Exercise details | Please return the passage of the NASCAR race start times article from "In everything that" up to and including "(19.5% vs. 25.0%)", copied word for word.

───── Page excerpt ─────

Over the years, NASCAR race start times have been moving to later in the day. There’s been a conversation about whether those later start times will increase the likelihood of rain delays.
Here’s the questions we need to answer:
- How much later are races starting?
- Do chances of rain really increase as it gets later in the day?
- Are NASCAR tracks likely to be affected?
- Are there other factors in scheduling that preclude moving race times to try to avoid rain?
In everything that follows, I use ‘x PM’ to cover any race start time from x:00 PM to x:59 PM. Also, all times are Eastern because that’s how NASCAR writes them in the schedule.
How Much Later are Race Start Times in 2021?
I’ll compare race start times in 2021 to the 2019 season because the 2020 season was so unusual in terms of scheduling.
- There are fewer night races (starting times after 6 PM) in 2021 (19.5% vs. 25.0%)

───── Data records ─────

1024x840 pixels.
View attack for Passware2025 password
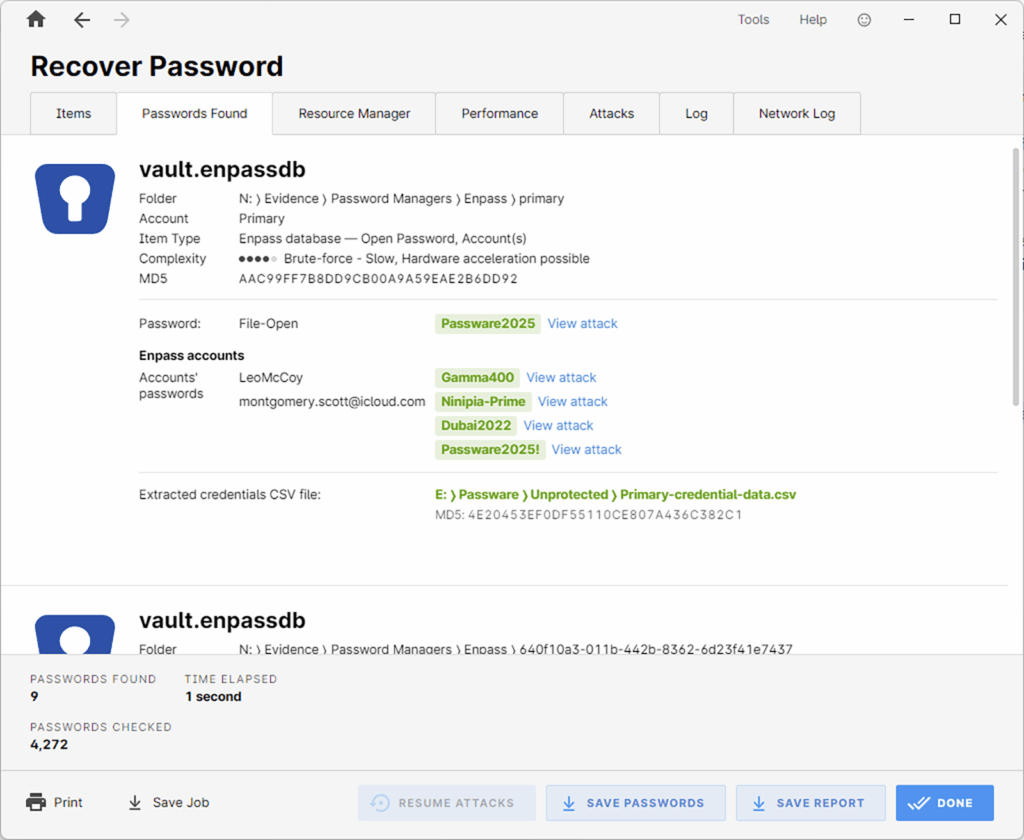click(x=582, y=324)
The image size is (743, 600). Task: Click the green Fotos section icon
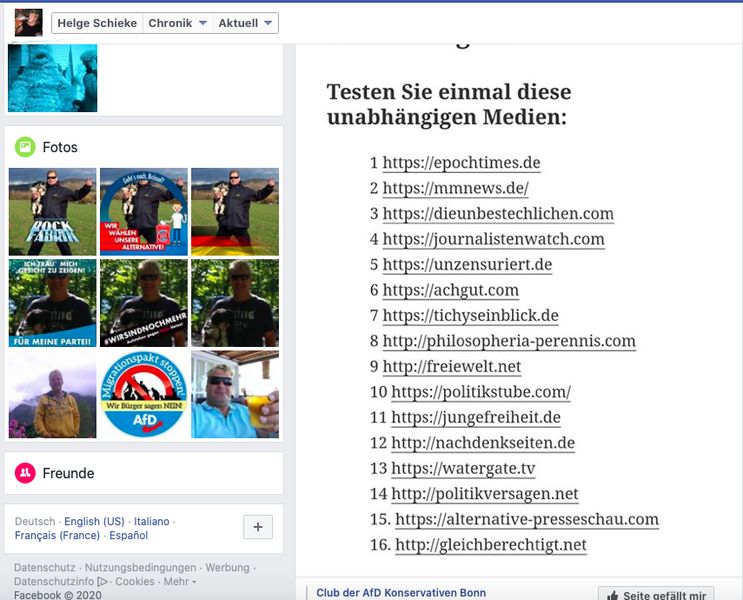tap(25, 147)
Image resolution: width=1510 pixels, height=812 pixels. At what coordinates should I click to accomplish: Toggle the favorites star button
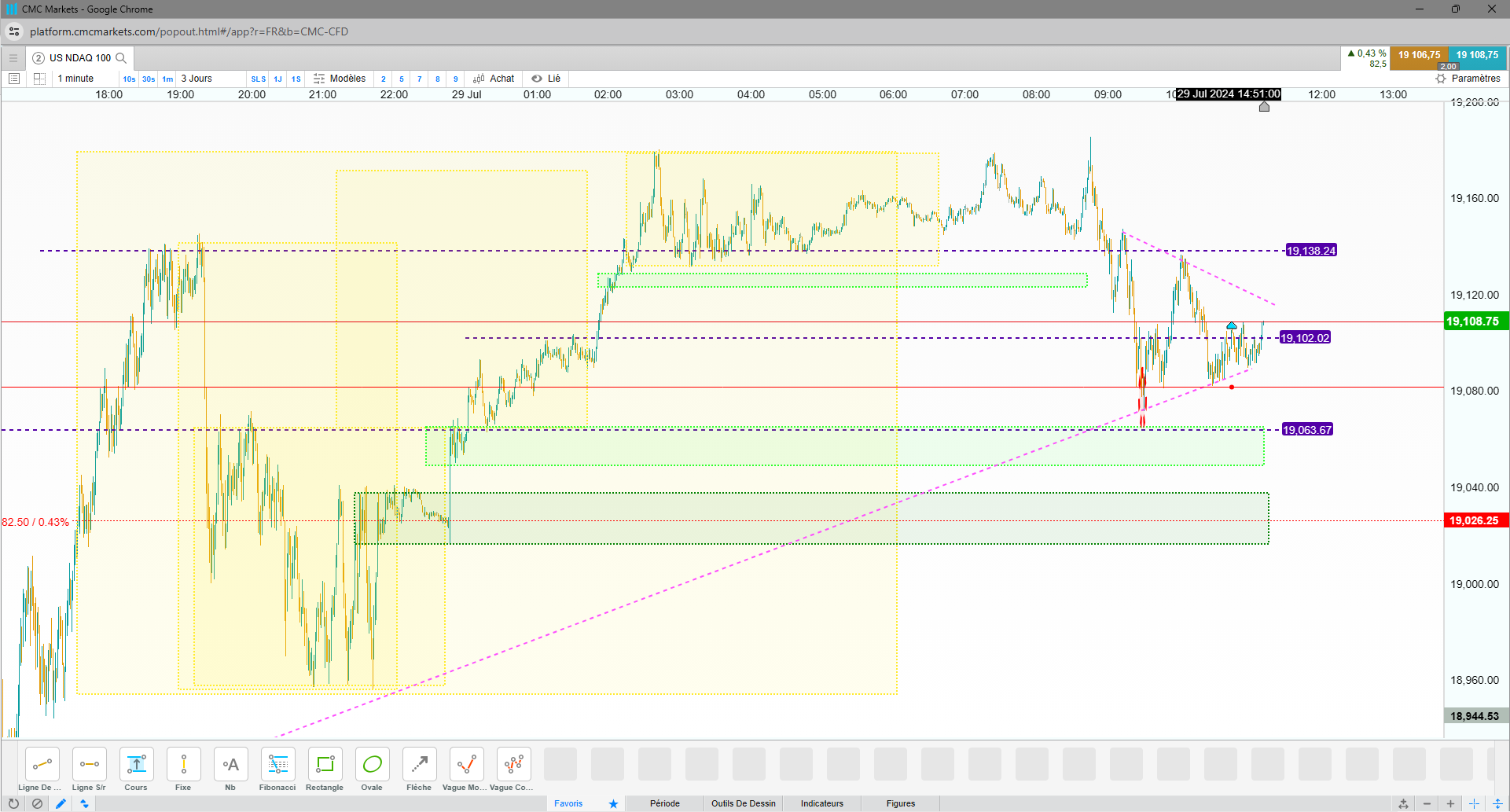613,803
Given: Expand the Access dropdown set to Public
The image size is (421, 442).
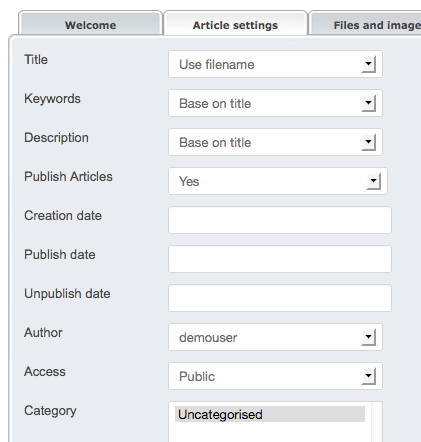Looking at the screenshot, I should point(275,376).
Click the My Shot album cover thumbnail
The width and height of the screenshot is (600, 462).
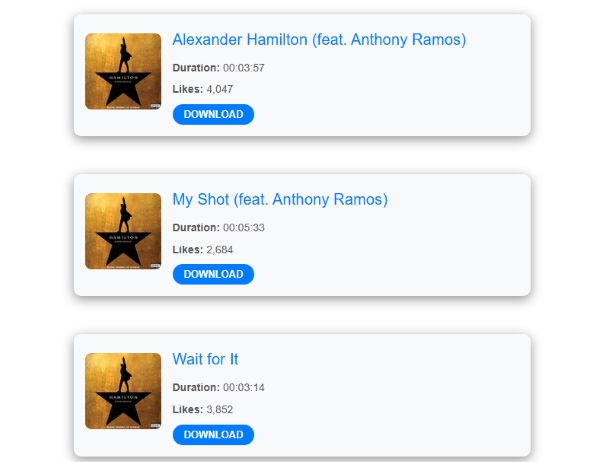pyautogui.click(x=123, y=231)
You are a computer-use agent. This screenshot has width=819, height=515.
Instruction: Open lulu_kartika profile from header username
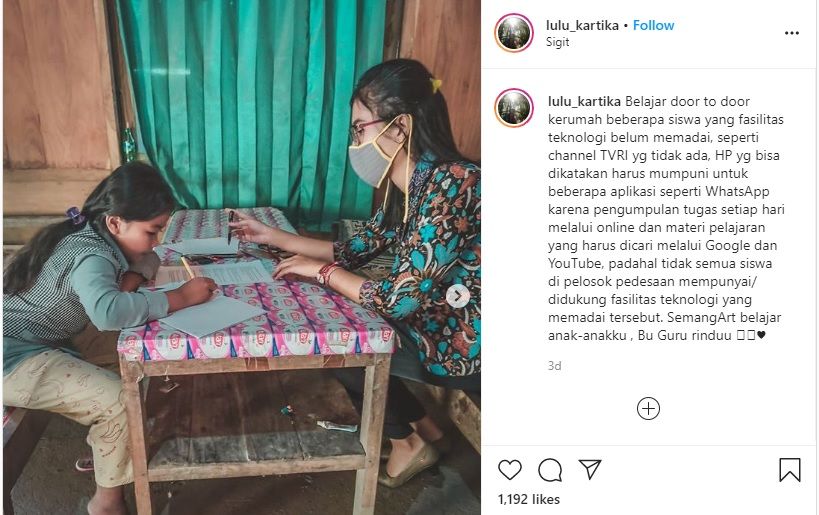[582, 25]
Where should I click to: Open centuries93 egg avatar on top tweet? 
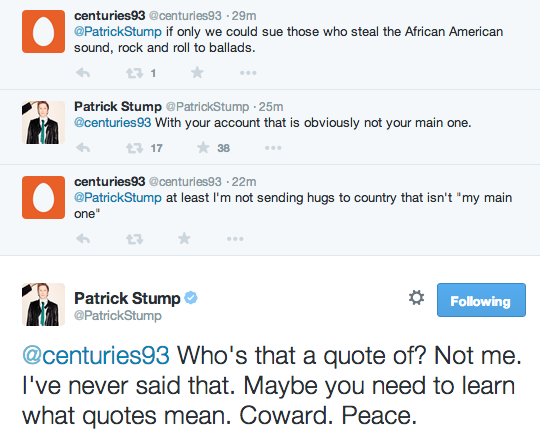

─────

Task result |
In everything that follows, I use ‘x PM’ to cover any race start time from x:00 PM to x:59 PM. Also, all times are Eastern because that’s how NASCAR writes them in the schedule.
How Much Later are Race Start Times in 2021?
I’ll compare race start times in 2021 to the 2019 season because the 2020 season was so unusual in terms of scheduling.
- There are fewer night races (starting times after 6 PM) in 2021 (19.5% vs. 25.0%)